In 2019-20 alone, India lost nearly 38,500 hectares or 14% of its tropical forests. With about one-fifth of it going up in flames each year, Indian forests are no more carbon sinks but carbon emission areas. Why then is the Ministry of Environment turning a blind eye to the issue?

Since March, there have been more than a 1,000 major forest fires across the country. Last month, when the Jodibill Reserve Forest near the Similipal Biosphere Reserve in Odisha was ablaze, many other pristine forests and wildlife reserves in many other states in the country were also burning. Fire alerts have been continuously coming from Telangana, Madhya Pradesh, many Northeastern states and Uttarakhand.

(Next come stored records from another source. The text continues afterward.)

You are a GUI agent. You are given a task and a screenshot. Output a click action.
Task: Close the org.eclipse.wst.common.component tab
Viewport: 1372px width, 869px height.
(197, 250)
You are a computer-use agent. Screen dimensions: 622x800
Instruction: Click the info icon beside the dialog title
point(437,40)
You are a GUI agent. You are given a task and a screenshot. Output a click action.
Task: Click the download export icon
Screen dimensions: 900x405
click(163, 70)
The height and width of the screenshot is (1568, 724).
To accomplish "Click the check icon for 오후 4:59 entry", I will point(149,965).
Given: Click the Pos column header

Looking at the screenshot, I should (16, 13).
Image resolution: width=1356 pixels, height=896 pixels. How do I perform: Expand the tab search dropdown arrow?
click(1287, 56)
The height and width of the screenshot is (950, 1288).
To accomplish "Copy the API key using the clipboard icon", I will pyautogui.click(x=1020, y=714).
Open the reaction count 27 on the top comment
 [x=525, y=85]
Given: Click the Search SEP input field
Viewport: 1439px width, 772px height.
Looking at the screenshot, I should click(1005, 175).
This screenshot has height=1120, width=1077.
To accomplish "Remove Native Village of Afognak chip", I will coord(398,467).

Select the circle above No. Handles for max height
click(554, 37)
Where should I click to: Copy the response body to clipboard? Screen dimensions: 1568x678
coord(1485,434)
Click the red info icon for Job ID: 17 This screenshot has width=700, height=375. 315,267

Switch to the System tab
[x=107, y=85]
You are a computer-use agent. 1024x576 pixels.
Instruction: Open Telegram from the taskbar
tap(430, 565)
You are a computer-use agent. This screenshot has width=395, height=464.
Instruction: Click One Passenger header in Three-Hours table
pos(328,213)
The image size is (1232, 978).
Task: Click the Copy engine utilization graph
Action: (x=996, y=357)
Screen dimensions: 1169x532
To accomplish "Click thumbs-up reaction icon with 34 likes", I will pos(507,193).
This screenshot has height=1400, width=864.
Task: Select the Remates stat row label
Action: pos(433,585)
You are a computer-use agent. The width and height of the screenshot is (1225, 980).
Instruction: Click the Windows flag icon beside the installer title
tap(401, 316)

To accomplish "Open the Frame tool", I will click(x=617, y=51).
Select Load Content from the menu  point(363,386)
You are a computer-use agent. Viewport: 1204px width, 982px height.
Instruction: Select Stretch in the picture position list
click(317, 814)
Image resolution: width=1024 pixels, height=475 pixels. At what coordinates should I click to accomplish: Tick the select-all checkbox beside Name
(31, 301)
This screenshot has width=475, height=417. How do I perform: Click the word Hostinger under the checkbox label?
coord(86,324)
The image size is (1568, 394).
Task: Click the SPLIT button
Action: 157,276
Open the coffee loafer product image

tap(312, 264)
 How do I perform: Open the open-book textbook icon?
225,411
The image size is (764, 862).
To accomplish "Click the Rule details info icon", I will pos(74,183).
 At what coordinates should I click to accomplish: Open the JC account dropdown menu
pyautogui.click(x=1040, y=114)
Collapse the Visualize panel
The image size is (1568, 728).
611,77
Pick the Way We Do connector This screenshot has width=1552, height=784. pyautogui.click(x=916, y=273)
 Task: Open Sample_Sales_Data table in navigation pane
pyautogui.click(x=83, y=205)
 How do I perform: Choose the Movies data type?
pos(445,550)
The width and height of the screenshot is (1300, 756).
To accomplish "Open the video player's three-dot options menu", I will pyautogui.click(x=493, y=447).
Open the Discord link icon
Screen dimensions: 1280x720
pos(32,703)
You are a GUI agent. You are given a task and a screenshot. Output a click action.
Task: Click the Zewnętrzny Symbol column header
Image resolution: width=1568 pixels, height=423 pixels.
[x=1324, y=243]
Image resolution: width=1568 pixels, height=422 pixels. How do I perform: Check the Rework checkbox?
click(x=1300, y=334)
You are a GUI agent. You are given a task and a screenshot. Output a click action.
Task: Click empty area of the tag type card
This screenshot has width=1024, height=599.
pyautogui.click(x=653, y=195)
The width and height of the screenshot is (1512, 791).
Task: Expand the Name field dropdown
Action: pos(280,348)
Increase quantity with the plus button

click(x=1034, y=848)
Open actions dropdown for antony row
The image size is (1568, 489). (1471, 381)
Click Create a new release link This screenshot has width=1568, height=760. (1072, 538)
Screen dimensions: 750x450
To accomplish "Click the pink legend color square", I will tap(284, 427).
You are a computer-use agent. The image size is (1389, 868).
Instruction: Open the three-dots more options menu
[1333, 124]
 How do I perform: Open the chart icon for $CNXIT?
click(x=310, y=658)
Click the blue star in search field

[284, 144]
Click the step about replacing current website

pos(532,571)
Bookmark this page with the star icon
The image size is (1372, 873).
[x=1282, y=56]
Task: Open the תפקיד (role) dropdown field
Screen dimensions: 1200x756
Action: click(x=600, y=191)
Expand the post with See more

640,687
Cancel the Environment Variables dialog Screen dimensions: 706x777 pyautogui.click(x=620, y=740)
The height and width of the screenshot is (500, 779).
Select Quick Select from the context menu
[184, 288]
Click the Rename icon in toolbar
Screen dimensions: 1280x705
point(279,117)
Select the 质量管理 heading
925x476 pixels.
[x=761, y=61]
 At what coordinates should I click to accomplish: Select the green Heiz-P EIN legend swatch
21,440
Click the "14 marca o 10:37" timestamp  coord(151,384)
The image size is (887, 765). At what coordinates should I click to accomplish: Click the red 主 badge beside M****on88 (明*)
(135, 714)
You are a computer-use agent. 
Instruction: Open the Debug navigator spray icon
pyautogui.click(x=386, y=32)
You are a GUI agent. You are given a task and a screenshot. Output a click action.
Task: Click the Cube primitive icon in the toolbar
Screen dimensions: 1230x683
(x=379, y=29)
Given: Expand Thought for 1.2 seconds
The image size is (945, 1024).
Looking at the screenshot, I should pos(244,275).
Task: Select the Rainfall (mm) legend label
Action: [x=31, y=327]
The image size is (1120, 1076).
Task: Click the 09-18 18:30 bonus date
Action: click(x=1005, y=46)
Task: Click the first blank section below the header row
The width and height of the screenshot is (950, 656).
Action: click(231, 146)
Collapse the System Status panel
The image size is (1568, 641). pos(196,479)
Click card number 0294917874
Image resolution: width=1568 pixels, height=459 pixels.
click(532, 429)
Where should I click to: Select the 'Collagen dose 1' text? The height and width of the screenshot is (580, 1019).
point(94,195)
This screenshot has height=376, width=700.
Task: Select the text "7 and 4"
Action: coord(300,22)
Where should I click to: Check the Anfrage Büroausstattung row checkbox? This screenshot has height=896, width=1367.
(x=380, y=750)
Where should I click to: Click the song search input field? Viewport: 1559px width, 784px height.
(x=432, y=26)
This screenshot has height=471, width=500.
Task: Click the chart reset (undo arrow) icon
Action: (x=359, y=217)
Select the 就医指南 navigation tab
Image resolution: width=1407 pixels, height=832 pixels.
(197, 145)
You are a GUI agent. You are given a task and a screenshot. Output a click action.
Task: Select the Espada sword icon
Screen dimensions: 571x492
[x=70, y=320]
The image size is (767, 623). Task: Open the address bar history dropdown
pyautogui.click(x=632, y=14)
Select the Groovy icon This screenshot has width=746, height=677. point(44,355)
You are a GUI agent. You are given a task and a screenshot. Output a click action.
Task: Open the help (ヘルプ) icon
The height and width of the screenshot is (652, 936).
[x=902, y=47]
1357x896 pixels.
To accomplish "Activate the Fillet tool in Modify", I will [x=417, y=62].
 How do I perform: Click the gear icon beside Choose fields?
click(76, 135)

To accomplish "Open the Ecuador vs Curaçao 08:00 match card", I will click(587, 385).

The peak forest fire season in the country began as usual in March with 3,308 incidents this year, as compared to 1,004 in the corresponding month in 2019. Two major causes which emerge are the failure of forest governance and of disaster governance. After every forest fire, debates are diverted towards assessment of the government’s capacity to douse forest fires but a demand for accountability from those who failed on preparedness gets muted. Only a few question the government’s intention as a causal factor for forest fires.

While I was writing this piece, I received a petition for support from the communities of the Sattal lakes and the forests in Kumaon. Despite the massive devastation that Uttaranchal has been facing due to vanishing forests and ongoing forest fires, it is bent upon invading the pristine biodiversity area and wreaking havoc through the construction of children’s parks, hotels, shops and parking spaces. Uttarakhand’s uncontrollable fire has already scarred more than 700 hectares and remains unstoppable. The government has admitted that in the current month alone a monetary loss of Rs 14,18,909 is estimated, but if the value of ecosystem services obtained from a rich forest biodiversity is also added to it, this loss may multiply manifold. Replying to a question in the Rajya Sabha, the Minister of State for Environment revealed that in 2019 the area affected by forest fires was a massive 93,273 hectares, suggesting an equally baffling figure for damage and losses.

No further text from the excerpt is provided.